Una domanda a cui cerca di rispondere una rassegna fotografica al Vittoriano di Roma
come eravamo

Già, come eravamo nei primi cinquant’anni del Novecento? Ce lo dice una preziosa rassegna a Roma, al Vittoriano, aperta fino al 23 ottobre (catalogo Giulio Perrone editore). Una piccola mostra, ma molto indicativa del mutamento sociale, economico e di costume della nostra Italia. Foto in bianco e nero, ovviamente. Prestate dalla famiglie e ritrovate nei vecchi album, magari finiti in soffitta o negli scantinati.

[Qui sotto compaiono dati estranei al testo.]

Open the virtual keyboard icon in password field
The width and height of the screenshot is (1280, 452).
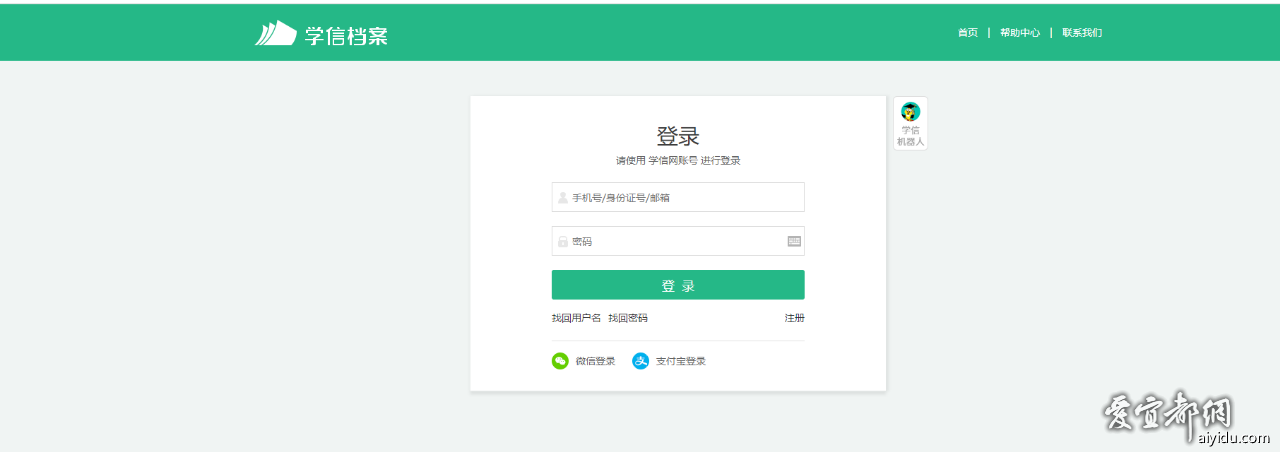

O ripescate nelle case di campagna ereditate dai nonni…

 

Fa un certo effetto passare dal doppio matrimonio delle sorelle Pascucci, a Roma nel 1920, rigide con i mariti davanti allo sfondo posticcio, a quello degli sposi Papaleo-Bombardesi in Calabria nel ’59, ormai fotografati in casa e non più in “studio” , mentre l’uomo mangia da un vassoio colmo di pasticcini e la “sposa” guarda in macchina con espressione seriosa. Oppure osservare la famiglia Tomassi con la balia (Roma, 1901), dagli abiti lunghi, con i maschietti vestiti da femminucce, e la mamma Melzi in motorino con la bambina a Milano nel ’50, con l’abito ormai più arioso e più sciolto. C’è stata la guerra di mezzo, la moda “americana” che avanza, e il costume cambia.

 

Ci sono matrimoni, nascite, battesimi e prime comunioni, con le bambine vestite da spose e i ragazzini con la fascia al braccio e l’aria smarrita, seria. Consuetudini e cerimoniali trasmessi nelle generazioni, intoccabili, almeno fino agli anni Sessanta. C’è poi il tempo libero, da trascorrere con le gite al mare – in costumi molto sobri – e soprattutto in montagna, con tanto di ombrellini per le signore e cappelli-giacca-cravatte per gli uomini…Che mondo! Oggi non esiste quasi più, travolto dal “progresso”. Allora era un piccolo mondo provinciale, che trovava i suoi momenti di distensione dalla fatica e voleva farsi immortalare – si fa per dire – dalla macchina fotografica.

 

Osservando le foto della mostra, si vede il cammino dell’Italia nei primi cent’anni dell’Unità. Si vede ciò che si è raggiunto, maggior libertà espressiva e, ahimè, ciò che si è perso, cioè la sobrietà. Da recuperare, se possibile.